▶ _EXTRAIT DU DOCUMENT_:
Cannes 2022 |  du court au long, 5 films de réalisateurs présents sur la Croisette cette année

Cannes 2022 | du court au long, 5 films de réalisateurs présents sur la Croisette cette année

Si Cannes a ses habitués (coucou les frères Dardenne !), c’est aussi un lieu formidable pour découvrir des premiers longs métrages. Ces derniers sont abusivement nommés « premiers films », puisqu’ils sont souvent dans le prolongement de courts repérés sur la Croisette ou ailleurs, et dans lesquels se trouvaient parfois en germes toutes les qualités que l’on aime dans leurs oeuvres suivantes. Petit tour d’horizon de cinq films courts qui annonçaient les longs présentés cette année sur la Croisette.

▶ _Enregistrements de localisation de mots et d'éléments_:

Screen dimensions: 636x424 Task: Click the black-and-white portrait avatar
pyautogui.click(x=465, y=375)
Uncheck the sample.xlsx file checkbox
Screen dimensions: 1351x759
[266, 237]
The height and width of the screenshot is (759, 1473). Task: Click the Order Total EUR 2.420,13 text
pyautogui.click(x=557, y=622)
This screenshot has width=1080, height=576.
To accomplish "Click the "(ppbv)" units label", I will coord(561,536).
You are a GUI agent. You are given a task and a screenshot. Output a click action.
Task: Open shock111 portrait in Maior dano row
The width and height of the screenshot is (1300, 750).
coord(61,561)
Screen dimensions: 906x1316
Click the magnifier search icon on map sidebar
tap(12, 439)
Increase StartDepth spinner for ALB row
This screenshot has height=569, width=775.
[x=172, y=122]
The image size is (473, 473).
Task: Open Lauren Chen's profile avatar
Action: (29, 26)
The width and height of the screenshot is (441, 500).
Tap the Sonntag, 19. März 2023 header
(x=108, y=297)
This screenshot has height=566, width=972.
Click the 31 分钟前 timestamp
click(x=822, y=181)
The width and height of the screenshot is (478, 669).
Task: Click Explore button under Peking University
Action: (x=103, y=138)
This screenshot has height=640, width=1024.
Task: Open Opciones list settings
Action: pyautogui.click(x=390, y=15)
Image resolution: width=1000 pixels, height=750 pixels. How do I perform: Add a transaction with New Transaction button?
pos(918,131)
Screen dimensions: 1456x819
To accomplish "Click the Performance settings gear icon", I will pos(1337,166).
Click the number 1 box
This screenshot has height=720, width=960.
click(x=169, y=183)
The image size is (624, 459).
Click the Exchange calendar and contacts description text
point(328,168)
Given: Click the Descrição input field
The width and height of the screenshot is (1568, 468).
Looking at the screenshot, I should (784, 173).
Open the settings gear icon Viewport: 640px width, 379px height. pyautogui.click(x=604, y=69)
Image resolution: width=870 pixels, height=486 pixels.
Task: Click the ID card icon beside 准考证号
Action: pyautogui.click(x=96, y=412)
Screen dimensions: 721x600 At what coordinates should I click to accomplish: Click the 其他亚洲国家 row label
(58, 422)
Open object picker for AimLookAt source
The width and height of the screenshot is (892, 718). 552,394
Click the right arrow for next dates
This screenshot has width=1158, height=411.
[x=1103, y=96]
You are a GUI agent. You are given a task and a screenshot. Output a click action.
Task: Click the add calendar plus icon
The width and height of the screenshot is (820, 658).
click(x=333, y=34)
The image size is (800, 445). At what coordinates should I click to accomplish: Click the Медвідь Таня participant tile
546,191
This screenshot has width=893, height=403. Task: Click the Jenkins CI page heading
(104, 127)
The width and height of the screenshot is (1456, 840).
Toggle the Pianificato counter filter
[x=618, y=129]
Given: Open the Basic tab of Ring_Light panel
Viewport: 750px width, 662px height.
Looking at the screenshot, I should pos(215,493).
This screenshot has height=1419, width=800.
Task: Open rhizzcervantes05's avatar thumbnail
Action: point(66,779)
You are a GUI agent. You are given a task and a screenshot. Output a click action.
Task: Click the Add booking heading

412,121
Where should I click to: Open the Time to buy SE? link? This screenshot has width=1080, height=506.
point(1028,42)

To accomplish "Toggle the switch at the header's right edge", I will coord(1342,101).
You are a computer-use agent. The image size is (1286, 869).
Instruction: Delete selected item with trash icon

▶ _CONSIGNES DE TRAVAIL_:
• A. Relevez tous les noms propres distincts figurant dans l'article sur Cannes 2022.
• B. D'après l'article sur Cannes 2022, pourquoi l'appellation « premiers films » est-elle abusive pour les premiers longs métrages ?
• C. Rédigez la suite de l'article sur Cannes 2022 à partir de sa dernière phrase.
Ces enregistrements ne sont pas nécessaires au traitement.

▶ _RÉPONSES PAR CONSIGNE_:
• A. Cannes, la Croisette, les frères Dardenne

• B. Parce qu'ils s'inscrivent souvent dans le prolongement de courts métrages repérés sur la Croisette ou ailleurs.

• C.
Champ de vipères de Cristèle Alves Meira

On peut déceler dans Champ de vipère une partie du cinéma envoutant de Cristèle Alves Meira : une écriture sèche et elliptique, un goût pour le réalisme-magique, des acteurs et surtout des actrices d’une fulgurante justesse. Le court métrage, révélé à la Semaine de la Critique, se déroule l’été, dans un petit village du nord-est du Portugal. Il commence par une énigme et s’achève sur un mystère : une vieille dame est retrouvée morte, sa fille a disparu. Les habitants glosent sur ces événements, dont on découvre quelques bribes, sans pour autant qu’ils se livrent totalement. Les principales comédiennes (Ana Padrão, Sonia Martins, Jacqueline Corado) reprennent leur rôle dans le premier long métrage de la réalisatrice, Alma Viva, aux côtés d’un autre comédien découvert dans son film Invisivel Hero, Duarte Pina, et de la propre fille de Cristèle Alves Meira, Lua Michel, qui interprète le personnage principal. Le film est également tourné au même endroit, dans le village de la grand mère maternelle de la réalisatrice. On sent ainsi une véritable continuité dans l’oeuvre de la réalisatrice, mais aussi une notion de troupe et de souvenirs autobiographiques qui cadrent avec la tonalité familiale du récit, entre transmission, croyances ancestrales et émancipation féminine.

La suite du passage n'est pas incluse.